More information about SAGE is available from the Serial analysis of gene expression homepage and the SAGEmap site at the National Center for Biotechnological Information (NCBI). For information on cDNA microarray technology visit the Gene Chips (DNA Microarrays) website.

Reporter's comments

Velculescu et al. have provided a database of transcripts that is ripe for the picking. There are known and unknown transcripts and ones that are ubiquitously expressed or specific to certain cell types. By making comparisons with this published human transcriptome, SAGE analyses of human tissue will be able quickly to identify transcripts unique to other biological situations. Perhaps the most troubling aspect of this data for future studies in all mammals is the quantification of the large number of transcripts that are identified as being present at fewer than five copies per cell. These rare transcripts comprise 25% of cellular mRNA by mass but 94% of unique transcripts, and only 50% match transcript sequences (mRNAs and ESTs) in GenBank or EMBL (Figure 1). Many of these transcripts will be at least partially identified by genomic sequencing. But will microarray technologies be sensitive enough not only to detect but also to quantitate these low-abundance transcripts?
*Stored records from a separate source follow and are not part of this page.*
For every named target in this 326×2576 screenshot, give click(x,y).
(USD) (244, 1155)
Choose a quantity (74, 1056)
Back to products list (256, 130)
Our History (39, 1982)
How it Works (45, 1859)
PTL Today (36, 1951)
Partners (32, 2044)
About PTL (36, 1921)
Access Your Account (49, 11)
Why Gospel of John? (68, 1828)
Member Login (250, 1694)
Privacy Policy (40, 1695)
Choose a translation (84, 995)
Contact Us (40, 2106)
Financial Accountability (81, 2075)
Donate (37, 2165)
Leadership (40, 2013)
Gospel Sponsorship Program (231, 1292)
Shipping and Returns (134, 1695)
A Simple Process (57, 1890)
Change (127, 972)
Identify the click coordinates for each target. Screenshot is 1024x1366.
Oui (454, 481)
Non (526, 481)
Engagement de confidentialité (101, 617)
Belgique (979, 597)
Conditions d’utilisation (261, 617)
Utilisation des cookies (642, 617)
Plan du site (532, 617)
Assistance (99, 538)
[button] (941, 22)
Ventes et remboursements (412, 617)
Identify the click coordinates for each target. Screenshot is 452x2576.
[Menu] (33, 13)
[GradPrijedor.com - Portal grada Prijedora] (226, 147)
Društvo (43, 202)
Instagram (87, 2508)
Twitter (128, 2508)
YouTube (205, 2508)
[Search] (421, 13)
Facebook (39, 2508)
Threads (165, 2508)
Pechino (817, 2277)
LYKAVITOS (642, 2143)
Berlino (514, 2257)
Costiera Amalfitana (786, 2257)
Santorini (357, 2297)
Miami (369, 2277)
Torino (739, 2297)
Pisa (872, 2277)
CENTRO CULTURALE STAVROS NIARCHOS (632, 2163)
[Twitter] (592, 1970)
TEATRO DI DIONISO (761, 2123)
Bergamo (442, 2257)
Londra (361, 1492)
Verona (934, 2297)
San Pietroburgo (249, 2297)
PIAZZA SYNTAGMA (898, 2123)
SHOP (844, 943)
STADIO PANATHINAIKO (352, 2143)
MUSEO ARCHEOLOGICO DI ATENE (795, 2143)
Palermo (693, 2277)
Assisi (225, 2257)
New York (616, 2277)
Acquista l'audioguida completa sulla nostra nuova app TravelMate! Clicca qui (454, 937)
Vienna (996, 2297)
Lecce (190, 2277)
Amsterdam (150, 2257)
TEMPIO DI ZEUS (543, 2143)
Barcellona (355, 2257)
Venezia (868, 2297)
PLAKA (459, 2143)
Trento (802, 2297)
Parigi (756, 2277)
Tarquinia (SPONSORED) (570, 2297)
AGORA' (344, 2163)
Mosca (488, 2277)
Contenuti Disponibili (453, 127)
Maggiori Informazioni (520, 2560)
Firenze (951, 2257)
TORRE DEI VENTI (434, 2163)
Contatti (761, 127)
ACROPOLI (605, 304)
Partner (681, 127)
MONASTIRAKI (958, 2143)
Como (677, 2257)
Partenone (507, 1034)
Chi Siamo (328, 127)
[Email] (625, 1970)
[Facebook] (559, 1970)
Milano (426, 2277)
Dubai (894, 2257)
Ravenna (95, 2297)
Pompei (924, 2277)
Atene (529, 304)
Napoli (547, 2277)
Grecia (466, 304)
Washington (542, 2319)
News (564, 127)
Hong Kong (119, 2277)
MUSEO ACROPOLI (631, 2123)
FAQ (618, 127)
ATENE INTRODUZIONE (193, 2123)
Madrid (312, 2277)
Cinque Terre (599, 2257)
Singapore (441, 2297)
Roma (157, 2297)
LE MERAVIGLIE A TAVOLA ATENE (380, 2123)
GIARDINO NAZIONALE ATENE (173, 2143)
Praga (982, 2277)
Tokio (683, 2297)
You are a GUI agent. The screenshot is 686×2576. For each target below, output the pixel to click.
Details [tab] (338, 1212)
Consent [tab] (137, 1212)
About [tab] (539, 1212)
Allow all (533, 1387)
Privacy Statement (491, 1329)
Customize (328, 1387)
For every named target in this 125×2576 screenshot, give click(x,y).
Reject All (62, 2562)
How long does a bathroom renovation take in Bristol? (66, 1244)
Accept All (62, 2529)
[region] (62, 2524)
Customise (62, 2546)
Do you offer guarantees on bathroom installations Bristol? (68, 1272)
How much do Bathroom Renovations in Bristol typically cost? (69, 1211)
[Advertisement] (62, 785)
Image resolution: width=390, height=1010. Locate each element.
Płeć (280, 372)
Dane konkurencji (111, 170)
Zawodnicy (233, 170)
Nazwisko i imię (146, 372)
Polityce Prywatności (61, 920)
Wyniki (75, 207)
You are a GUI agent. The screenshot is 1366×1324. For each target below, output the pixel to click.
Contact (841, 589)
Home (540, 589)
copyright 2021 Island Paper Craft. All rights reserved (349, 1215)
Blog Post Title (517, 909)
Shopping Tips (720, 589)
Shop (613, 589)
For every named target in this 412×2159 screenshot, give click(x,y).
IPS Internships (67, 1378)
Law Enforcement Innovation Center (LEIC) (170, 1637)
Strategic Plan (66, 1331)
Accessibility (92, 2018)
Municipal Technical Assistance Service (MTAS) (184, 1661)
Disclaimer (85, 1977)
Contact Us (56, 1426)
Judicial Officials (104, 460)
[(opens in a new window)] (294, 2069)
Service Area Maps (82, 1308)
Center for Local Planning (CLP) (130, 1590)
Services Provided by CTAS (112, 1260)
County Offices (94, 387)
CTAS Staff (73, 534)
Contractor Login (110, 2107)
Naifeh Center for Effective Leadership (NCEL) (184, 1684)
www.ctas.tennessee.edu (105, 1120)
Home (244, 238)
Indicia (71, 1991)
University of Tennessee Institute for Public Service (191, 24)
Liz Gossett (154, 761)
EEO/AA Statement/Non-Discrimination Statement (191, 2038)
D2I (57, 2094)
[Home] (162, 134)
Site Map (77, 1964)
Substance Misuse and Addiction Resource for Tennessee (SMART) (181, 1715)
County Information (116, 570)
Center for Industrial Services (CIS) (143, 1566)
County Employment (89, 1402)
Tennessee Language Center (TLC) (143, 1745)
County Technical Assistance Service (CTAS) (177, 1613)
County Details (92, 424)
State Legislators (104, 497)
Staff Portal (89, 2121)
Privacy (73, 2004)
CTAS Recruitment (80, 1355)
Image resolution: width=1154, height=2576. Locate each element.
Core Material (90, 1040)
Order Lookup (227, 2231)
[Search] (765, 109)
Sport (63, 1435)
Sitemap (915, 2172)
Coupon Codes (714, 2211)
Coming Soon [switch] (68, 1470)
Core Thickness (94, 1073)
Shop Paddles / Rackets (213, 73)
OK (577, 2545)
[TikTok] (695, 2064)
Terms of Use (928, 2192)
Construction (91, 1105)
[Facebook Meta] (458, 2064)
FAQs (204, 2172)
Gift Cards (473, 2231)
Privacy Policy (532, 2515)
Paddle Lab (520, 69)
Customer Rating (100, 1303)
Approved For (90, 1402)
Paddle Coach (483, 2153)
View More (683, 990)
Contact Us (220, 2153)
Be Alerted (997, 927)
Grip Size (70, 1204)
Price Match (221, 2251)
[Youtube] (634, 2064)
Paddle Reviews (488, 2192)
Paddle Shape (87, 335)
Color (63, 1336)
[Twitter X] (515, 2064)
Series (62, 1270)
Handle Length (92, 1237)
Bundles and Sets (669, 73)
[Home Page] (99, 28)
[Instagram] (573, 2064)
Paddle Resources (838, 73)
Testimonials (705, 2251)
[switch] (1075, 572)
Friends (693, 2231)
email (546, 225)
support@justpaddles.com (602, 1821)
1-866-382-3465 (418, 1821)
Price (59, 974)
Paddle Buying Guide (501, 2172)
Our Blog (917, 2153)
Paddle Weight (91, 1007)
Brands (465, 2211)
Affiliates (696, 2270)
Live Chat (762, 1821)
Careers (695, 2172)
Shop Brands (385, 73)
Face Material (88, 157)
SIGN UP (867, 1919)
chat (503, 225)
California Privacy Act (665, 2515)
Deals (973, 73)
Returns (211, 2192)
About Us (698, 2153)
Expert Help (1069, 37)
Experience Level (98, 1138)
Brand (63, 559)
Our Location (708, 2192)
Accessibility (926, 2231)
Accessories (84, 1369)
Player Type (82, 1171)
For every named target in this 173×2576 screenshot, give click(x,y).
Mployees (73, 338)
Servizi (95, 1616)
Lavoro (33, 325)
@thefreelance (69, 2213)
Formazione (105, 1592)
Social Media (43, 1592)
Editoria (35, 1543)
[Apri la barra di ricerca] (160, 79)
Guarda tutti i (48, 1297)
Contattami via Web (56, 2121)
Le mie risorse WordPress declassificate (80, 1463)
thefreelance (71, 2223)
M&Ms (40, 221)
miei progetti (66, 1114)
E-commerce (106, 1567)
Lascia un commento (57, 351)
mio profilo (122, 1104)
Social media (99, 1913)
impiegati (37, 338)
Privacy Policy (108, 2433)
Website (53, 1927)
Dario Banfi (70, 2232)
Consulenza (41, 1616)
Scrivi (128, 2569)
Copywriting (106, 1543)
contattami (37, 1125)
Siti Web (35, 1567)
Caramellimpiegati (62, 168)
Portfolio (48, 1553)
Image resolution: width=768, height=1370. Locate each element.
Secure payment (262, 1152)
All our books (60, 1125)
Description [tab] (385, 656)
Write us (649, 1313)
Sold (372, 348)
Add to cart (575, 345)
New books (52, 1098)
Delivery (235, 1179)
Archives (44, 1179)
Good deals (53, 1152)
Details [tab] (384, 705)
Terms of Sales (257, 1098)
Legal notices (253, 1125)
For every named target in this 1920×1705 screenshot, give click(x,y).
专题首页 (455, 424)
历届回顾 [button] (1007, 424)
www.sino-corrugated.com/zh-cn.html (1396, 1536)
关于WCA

Many researchers are already combining different techniques, including SAGE and cDNA microarrays, in an attempt to get the best of both techniques. Probes representing a substantial group of genes of known different expression levels (from SAGE) and an additional labeled target RNA (from a cell line for which SAGE data exists) could be added to microarray experiments as an additional set of controls to allow conversion of microarray data to more absolute expression levels.